Методы LOTL не ограничены каким-либо одним типом среды; они эффективно используются в локальных, облачных, гибридных средах Windows, Linux и macOS. Такая универсальность отчасти объясняется тем, что злоумышленники предпочитают избегать затрат и усилий, связанных с разработкой и развёртыванием пользовательских инструментов. Вместо этого упор делается на повсеместное применение и доверие к типовым, популярным и нативным инструментам.
В корпоративных Windows-средах, методы LOTL особенно распространены из-за широкого использования нативных инструментов, служб и функций операционной системы и доверия к ним.
В этом случае злоумышленники используют нативные скрипт-среды, встроенные инструменты, системные конфигурации и бинарные файлы.
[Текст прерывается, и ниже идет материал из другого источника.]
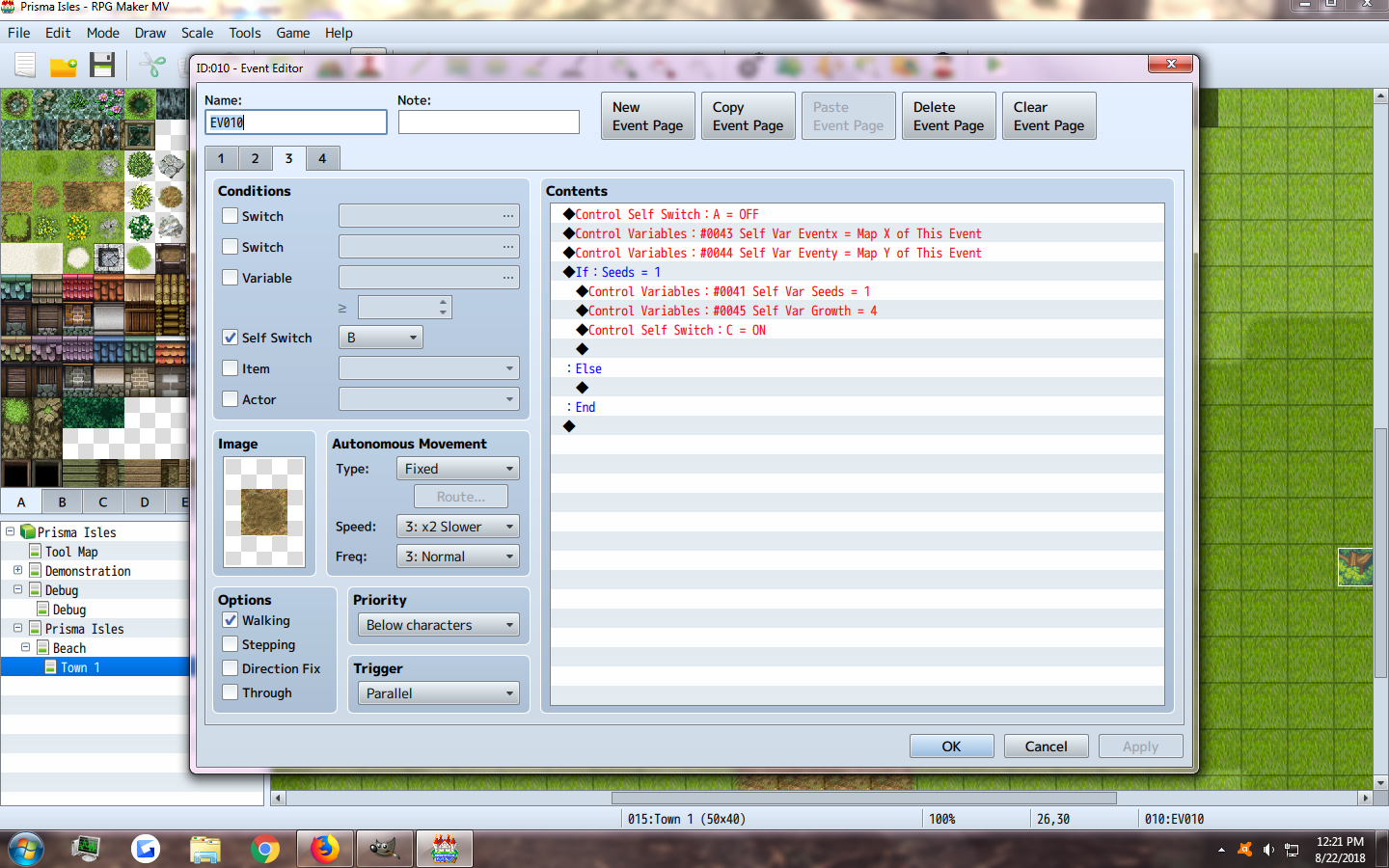This screenshot has width=1389, height=868.
Task: Open Google Chrome from the taskbar
Action: [x=265, y=849]
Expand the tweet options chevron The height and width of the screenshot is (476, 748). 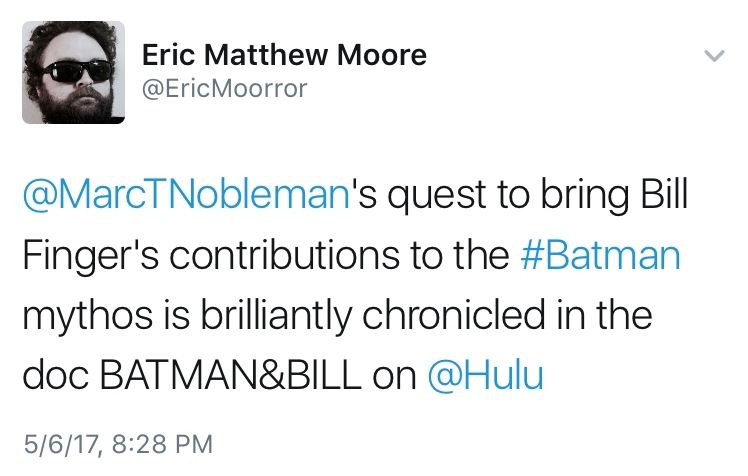[714, 57]
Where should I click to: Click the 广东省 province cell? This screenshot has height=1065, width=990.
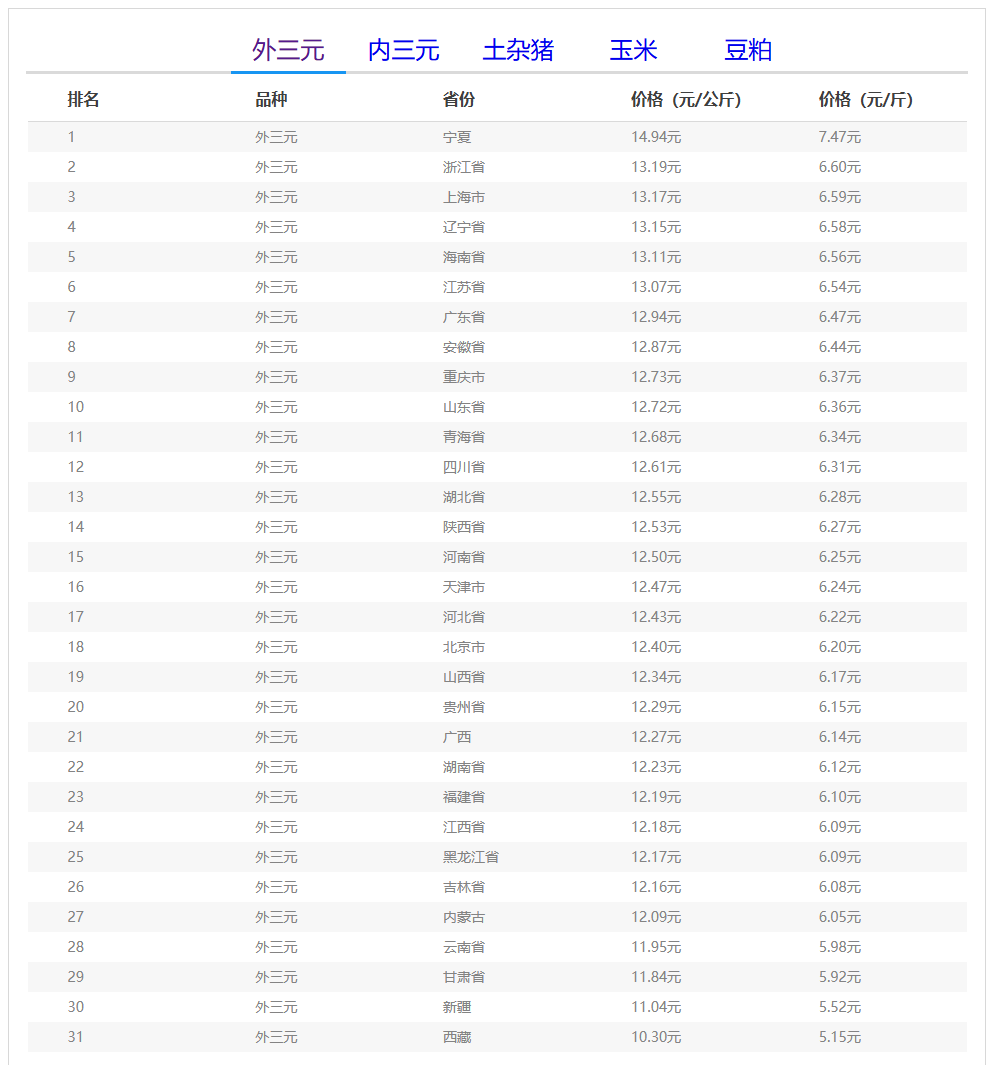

Стратегия аналогична стратегии в средах Windows, но адаптирована к уникальным аспектам macOS. В гибридных средах, сочетающих физические и облачные системы, злоумышленники все чаще применяют сложные методы LOTL для использования преимуществ систем обоих типов.
Репозиторий проекта LOLBAS на GitHub предлагает информацию о том, как жить за счёт обычных бинарных файлов, скриптов и библиотек.
Такие веб-сайты, как gtfobins.github.io, loobins.io и loldrivers.io, предоставляют списки бинарных файлов Unix, macOS и Windows соответственно, которые используются в методах LOTL.
ПО удалённого доступа сторонних производителей
Помимо нативных инструментов, атакующие также используют ПО удалённого доступа сторонних производителей в следующих категориях: удалённый мониторинг и управление, управление конфигурацией конечных устройств, EDR, управление исправлениями, системы управления мобильными устройствами и инструменты управления базами данных. Эти инструменты, предназначенные для администрирования и защиты доменов, обладают встроенной функциональностью, которая может выполнять команды на всех клиентских узлах в сети, включая такие важные, как контроллеры домена. Также стоит обратить внимание на наборы привилегий, которые требуются этим инструментам для системного администрирования.